A new gallery named Lux/Eros opened with an erotic exhibit devoted to the vagina. The Map Of Tasmania show was designed to be an allusion to how the shape of the Australian state resembles that of a pussy — you just have to use your crude childlike imagination and suspension of disbelief to see it.

“It's easy to make an exhibit about breasts,” said the owner of Lux/Eros. “It's much more of a challenge to make the work focused around vaginas.”

Ellen Stagg, Ingrid Allen, Adrien Patout, Madeleine Von Froomer, Rick Rodney and Jane Helpern all worked within the confines of their mediums to deliver some great works of art. Especially those by Ingrid Allen, which were really more romantic examples of classical portraiture than the in-your-face drawings by Adrien Patout, who shipped his work all the way from Paris, France to be in the gallery.

But Madeleine Von Froomer really took the cake as far as letting it all out, since her soft sculptures were really the most glaring of the whole show. I mean, they were red, big and right there, almost like they were about to swallow you up.

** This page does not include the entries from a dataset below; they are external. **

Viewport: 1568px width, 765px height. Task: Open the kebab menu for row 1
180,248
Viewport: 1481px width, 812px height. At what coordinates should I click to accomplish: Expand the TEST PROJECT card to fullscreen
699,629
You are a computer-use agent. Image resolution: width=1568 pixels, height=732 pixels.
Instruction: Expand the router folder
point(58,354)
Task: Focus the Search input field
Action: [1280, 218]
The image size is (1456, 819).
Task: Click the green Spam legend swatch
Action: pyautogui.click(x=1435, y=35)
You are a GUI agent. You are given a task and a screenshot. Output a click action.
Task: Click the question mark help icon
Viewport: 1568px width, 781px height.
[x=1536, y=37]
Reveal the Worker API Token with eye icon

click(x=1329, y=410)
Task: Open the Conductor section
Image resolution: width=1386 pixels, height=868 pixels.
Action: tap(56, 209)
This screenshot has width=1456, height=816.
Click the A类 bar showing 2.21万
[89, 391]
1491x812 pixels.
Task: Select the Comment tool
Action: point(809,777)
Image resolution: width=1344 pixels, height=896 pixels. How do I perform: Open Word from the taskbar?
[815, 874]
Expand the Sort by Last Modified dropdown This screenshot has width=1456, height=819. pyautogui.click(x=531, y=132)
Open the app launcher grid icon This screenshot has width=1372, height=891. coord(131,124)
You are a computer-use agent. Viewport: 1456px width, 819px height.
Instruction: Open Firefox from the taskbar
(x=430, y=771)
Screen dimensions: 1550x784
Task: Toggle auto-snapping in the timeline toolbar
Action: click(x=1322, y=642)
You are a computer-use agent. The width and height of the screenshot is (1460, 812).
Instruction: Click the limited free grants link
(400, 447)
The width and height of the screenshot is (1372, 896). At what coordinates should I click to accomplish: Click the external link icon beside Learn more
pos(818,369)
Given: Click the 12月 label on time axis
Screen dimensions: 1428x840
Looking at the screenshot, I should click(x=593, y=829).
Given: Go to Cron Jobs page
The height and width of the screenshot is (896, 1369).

Stagg, however, is probably the most well known of all the artists in the show. She's shot everyone from Moby to Scarlett Johansson as a commercial photographer, but is definitely more recognized as the creator of the blog Stagg Street — a pay site dedicated to her forays into erotic imagery. Her shoots featuring pornstars and regular girls who just wanted to pose nude were documented for a short while via webisodes that aired on IFC's website. Stagg had two of her Melting Flesh pictures on display, which feature layers of naked girls due to repeated exposure of the film.